* PROBLEM DESCRIPTION: Count the lines in the records below that contain the string "should", and give only the number.

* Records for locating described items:
◇ ◇ ◇

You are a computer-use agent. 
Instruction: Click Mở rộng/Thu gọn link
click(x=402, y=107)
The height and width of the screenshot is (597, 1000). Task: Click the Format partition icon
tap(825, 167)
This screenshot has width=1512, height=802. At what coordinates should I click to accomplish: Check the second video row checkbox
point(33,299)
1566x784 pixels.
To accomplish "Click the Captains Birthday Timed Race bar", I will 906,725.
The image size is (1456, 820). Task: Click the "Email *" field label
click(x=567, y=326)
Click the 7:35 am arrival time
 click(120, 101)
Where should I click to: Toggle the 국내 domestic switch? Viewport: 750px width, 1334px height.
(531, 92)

◇ ◇ ◇

* ANSWER BELOW: 2